=== Problems to solve ===
(1) Answer these questions using the FingerSpark write-up:
(a) At what frame rate and resolution does the camera's slow-motion video mode record?
(b) Which color encoding replaced RGB in the masking algorithm?
(c) What formula does the fitness function calculate?
(2) From the FingerSpark write-up, output the passage starting at "- David Battel" and ending at "640x480p of resolution.", word for word.

=== Document passage ===
- David Battel
- Connor Goggins
- Kjartan Brownell (TA)
FingerSpark is a program that tracks a user’s hand and individual fingers in a video feed, then interprets a gesture from the movement of the user’s fingertips. The user will wear a glove with differently colored fingertips, making it easier for the camera to pinpoint the two-dimensional location of each finger. The user positions his hand 2-3 feet in front of the camera, where a video feed is recorded and interpreted by the Raspberry Pi B+’s CPU. The final product is mounted on a tripod for the user’s convenience. To detect the movement of brightly colored points at approximately 2-3 feet away from the camera, we use the Raspberry Pi Camera Module’s slow-motion video mode, which takes 90 frames/second at 640x480p of resolution.
To achieve the desired functionality, we wrote an image-processing program to analyze individual frames from the camera’s video feed. We then mask each frame and perform a bitwise OR on the array of frames to create a composite mask. We then perform image comparisons on this composite image and a series of templates, utilizing cropping techniques and an adapted form of Hooke-Jeeves’ algorithm. This optimization algorithm searches for patterns to find the template with the highest degree of similarity to the image, thereby determining which gesture the user performed.
Our goal in creating FingerSpark is to work towards eliminating the barriers to perfectly natural user control of electronic devices. We believe that our product will be an essential next step in developing three-dimensional operating systems, creating robots that can flawlessly mimic the fine motor skills of humans, and producing interactive augmented reality technologies.
Our demonstration at the end of the semester will consist of a user moving his hand in the glove with colored fingertips in front of the camera, making a gesture of his choice. After the video is recorded, our program will process the video input and correctly select the user’s gesture from our set of templates. Once the user’s gesture is correctly identified, our program will output what type of gesture the user made.
Masking and Color Identification
The core of our image-processing technique is the masking algorithm. This takes in an image (Image 1) and a set of color bounds, and returns an array composed of 1s and 0s representing which pixels are within the color bounds specified. Originally, we implemented this method using RGB encoding, but we quickly learned that better results could be obtained with HSV encoding (because it can more easily identify colors in the way humans do, and better accounts for changes in lighting). To generate Image 2, we calculated the mask between the HSV bounds of [0, 0, x-10] and [255, 255, x] for various values of x, then took the bitwise OR of all masks generated this way. The masks can also be applied onto the original images, as shown in Image 3.
Image Processing Steps
Upon recording and/or loading the video file of the gesture, the mask is applied to each frame (Image 4). The code then iterates through each frame, and generates a composite image by taking the bitwise OR of all of the frames (Image 5). However, there is a small amount of noise generated by this process (seen in the middle of the circle in Image 5), requiring the use of the Hooke-Jeeves optimization algorithm to find the best fit of the three templates onto the composite mask. We treated this as a four-parameter problem: the x and y bias (dx and dy), and the x and y gain (fx and fy). Using Hooke-Jeeves’ algorithm requires an initial value for these four parameters, as well as a fitness function. The initial values define an initial template orientation as shown in Image 6, determined by excluding 5% of the white pixels in each direction. The fitness function is not the raw number of pixels that overlap between the resized template and the image (calculated with a bitwise AND). Instead, the fitness function calculates o/sqrt(i*t), where o represents the number of overlapping white pixels between the two images, i represents the number of white pixels in the composite mask, and t represents the number of white pixels in the resized template. Because the fitness function is very discontinuous, the step size is varied and the optimization algorithm is run several times. The best fit found for each template is shown in Images 7-9 (with the template highlighted in red).

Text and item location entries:
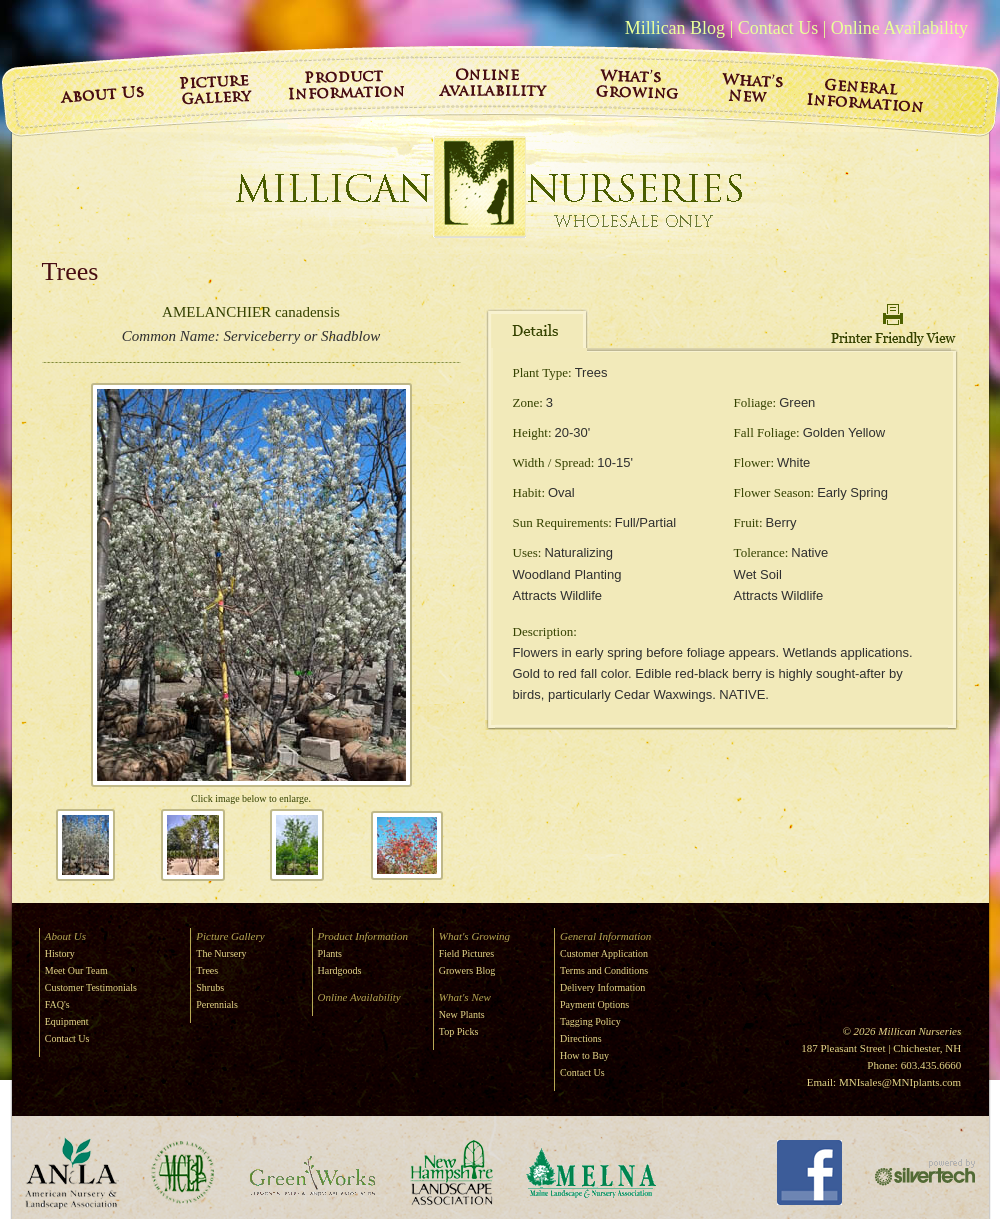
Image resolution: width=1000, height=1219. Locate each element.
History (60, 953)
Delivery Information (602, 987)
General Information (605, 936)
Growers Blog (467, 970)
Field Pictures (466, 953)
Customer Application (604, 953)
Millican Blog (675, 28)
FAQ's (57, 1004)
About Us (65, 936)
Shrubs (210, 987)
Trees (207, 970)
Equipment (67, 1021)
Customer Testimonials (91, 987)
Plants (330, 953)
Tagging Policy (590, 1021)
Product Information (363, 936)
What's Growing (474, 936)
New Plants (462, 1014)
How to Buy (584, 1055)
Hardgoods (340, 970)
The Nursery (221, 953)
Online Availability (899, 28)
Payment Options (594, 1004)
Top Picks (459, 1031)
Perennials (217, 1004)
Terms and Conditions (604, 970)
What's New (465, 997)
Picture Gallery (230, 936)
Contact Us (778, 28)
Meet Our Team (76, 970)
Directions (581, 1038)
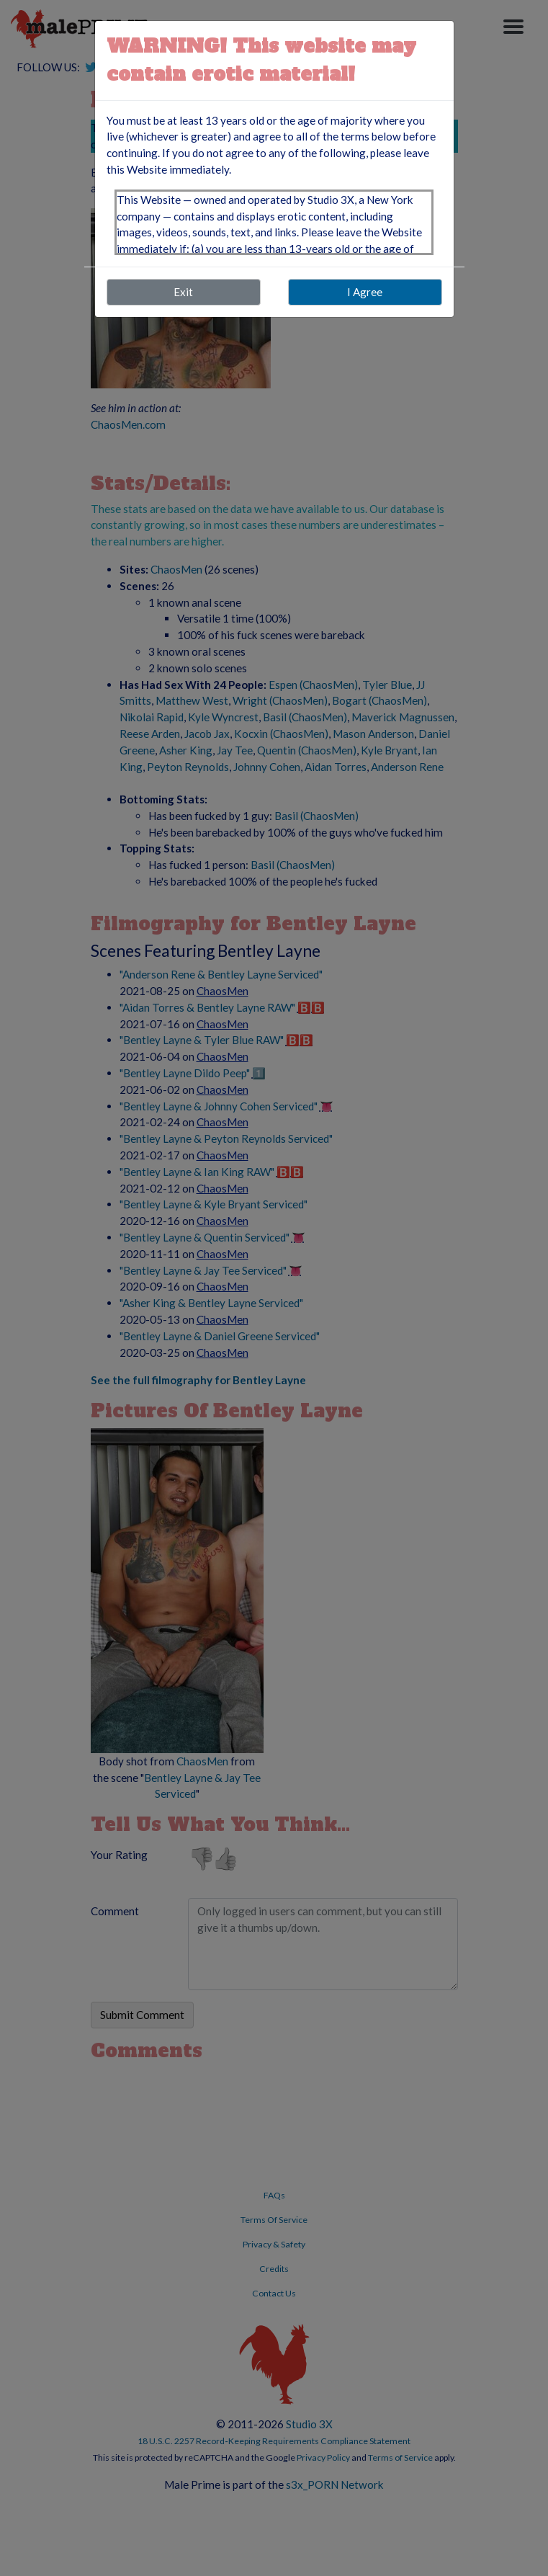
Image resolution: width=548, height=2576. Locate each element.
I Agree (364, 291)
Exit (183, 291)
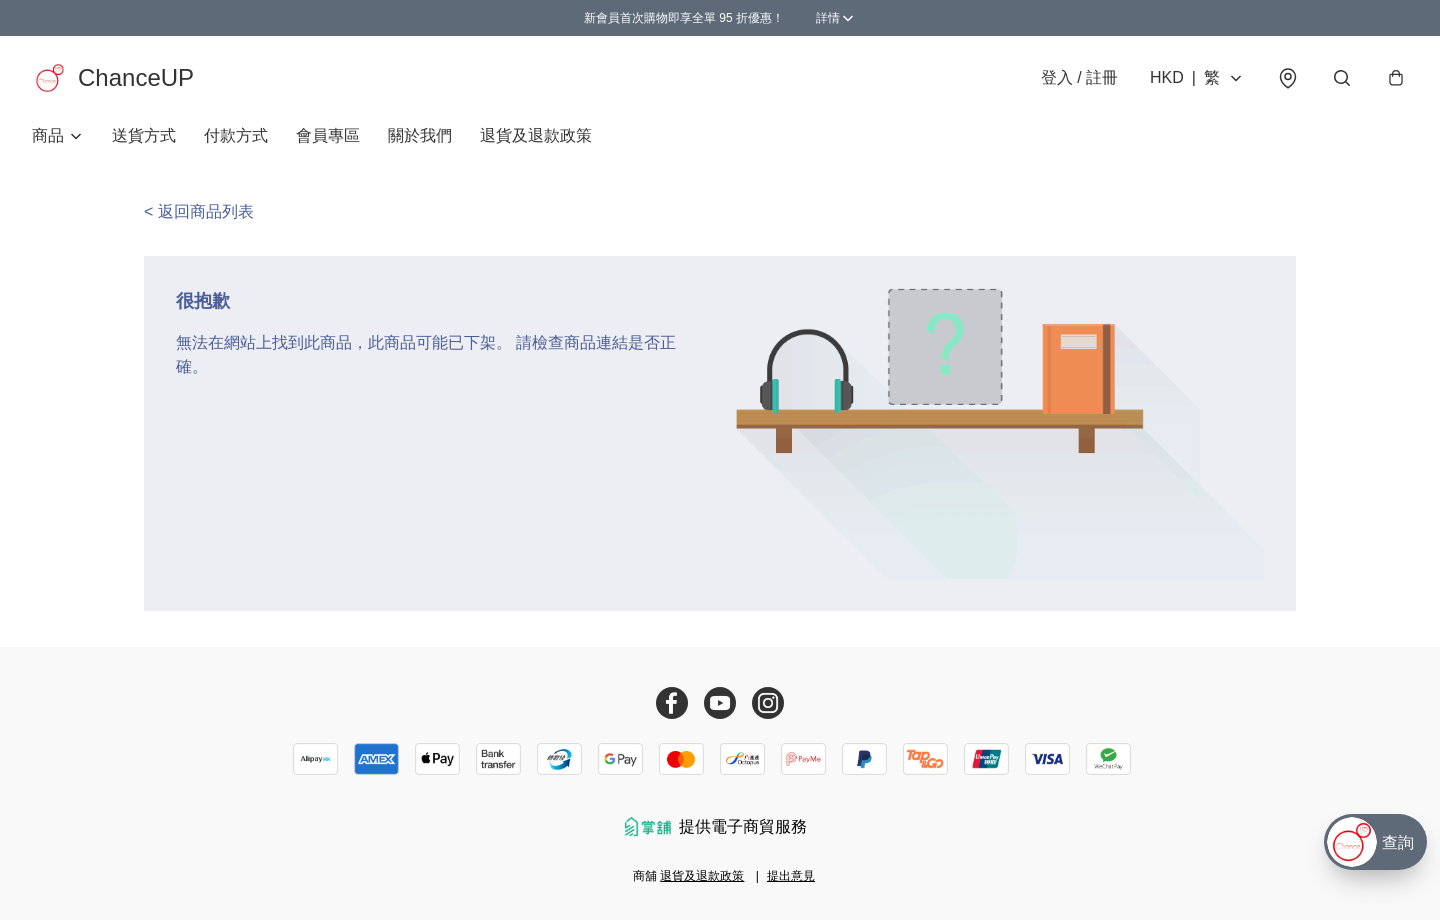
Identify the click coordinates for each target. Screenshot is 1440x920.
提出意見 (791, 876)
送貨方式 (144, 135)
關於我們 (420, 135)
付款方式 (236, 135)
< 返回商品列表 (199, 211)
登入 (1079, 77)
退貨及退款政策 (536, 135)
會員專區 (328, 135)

==

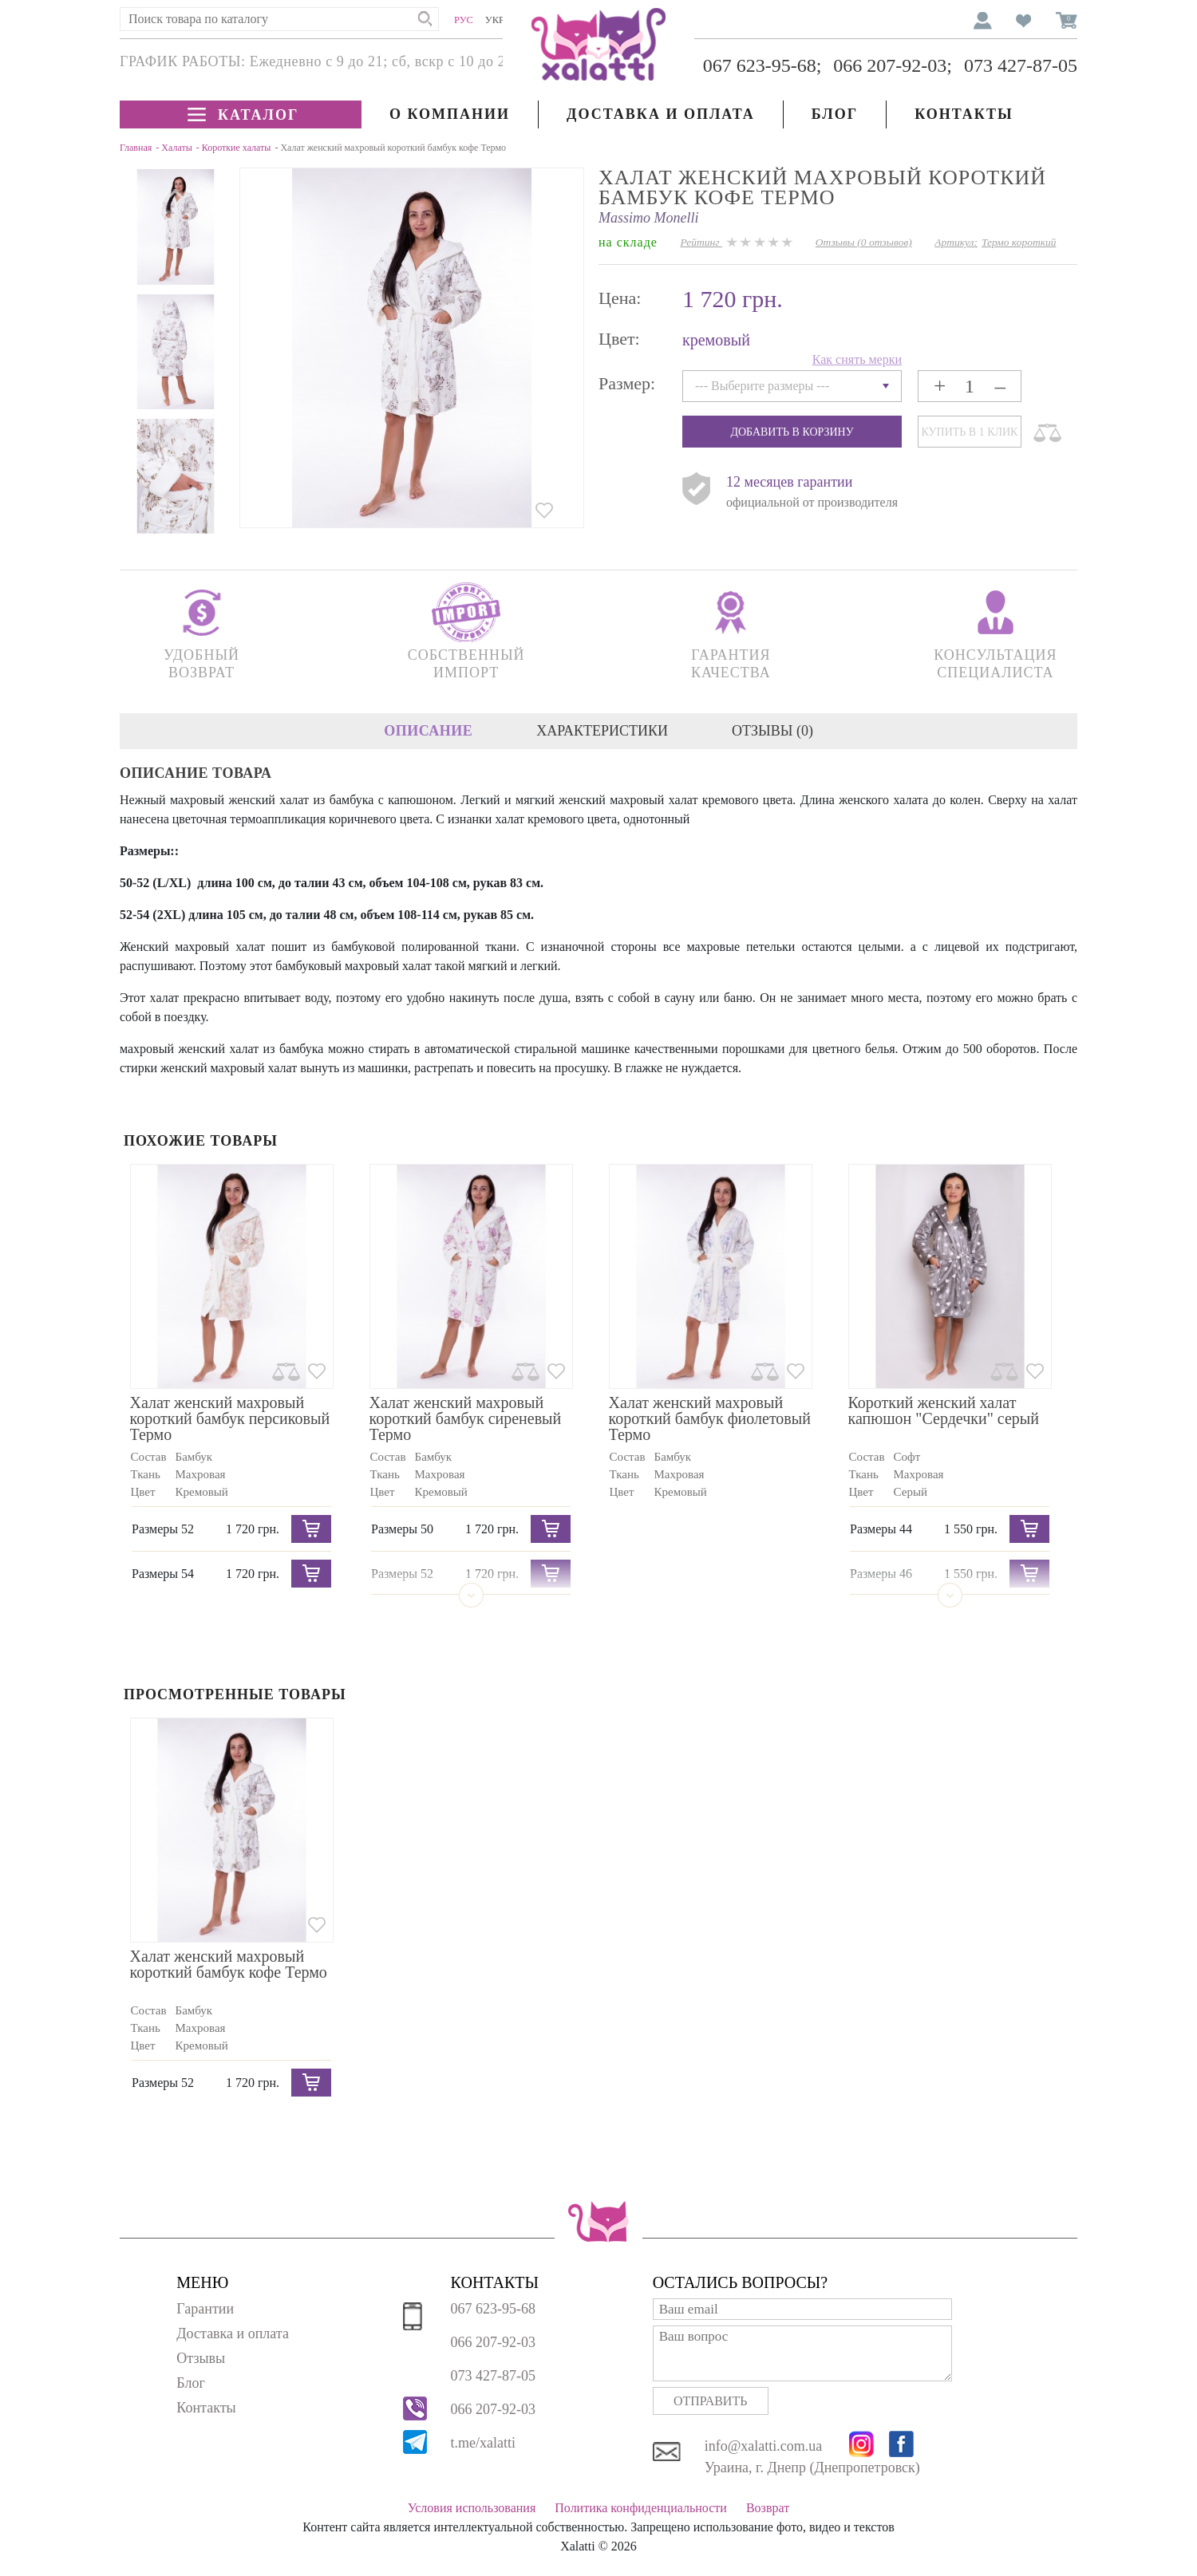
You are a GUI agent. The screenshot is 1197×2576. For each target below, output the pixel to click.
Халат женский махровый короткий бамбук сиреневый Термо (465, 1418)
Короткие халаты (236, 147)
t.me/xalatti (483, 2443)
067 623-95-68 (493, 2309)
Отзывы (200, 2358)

* * *

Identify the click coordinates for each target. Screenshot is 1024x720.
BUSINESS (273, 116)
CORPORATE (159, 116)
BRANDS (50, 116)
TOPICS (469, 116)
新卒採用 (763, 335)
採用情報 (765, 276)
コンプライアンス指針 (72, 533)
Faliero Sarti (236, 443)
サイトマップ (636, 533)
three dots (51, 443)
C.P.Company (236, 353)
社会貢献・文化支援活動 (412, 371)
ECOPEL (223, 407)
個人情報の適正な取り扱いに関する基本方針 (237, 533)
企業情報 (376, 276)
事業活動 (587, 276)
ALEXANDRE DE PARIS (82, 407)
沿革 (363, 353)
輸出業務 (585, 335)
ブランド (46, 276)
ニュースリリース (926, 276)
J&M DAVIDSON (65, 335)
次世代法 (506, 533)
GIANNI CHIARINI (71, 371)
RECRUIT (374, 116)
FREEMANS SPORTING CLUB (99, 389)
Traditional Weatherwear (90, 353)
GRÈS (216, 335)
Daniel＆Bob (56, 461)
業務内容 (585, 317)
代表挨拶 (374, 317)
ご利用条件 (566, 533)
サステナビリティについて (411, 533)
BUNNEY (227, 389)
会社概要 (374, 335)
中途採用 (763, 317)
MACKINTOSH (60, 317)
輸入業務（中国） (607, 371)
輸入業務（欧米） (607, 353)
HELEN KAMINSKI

=== Task results ===
(1)
(a) 90 frames/second at 640x480p
(b) HSV encoding
(c) o/sqrt(i*t)

(2)
- David Battel
- Connor Goggins
- Kjartan Brownell (TA)
FingerSpark is a program that tracks a user’s hand and individual fingers in a video feed, then interprets a gesture from the movement of the user’s fingertips. The user will wear a glove with differently colored fingertips, making it easier for the camera to pinpoint the two-dimensional location of each finger. The user positions his hand 2-3 feet in front of the camera, where a video feed is recorded and interpreted by the Raspberry Pi B+’s CPU. The final product is mounted on a tripod for the user’s convenience. To detect the movement of brightly colored points at approximately 2-3 feet away from the camera, we use the Raspberry Pi Camera Module’s slow-motion video mode, which takes 90 frames/second at 640x480p of resolution.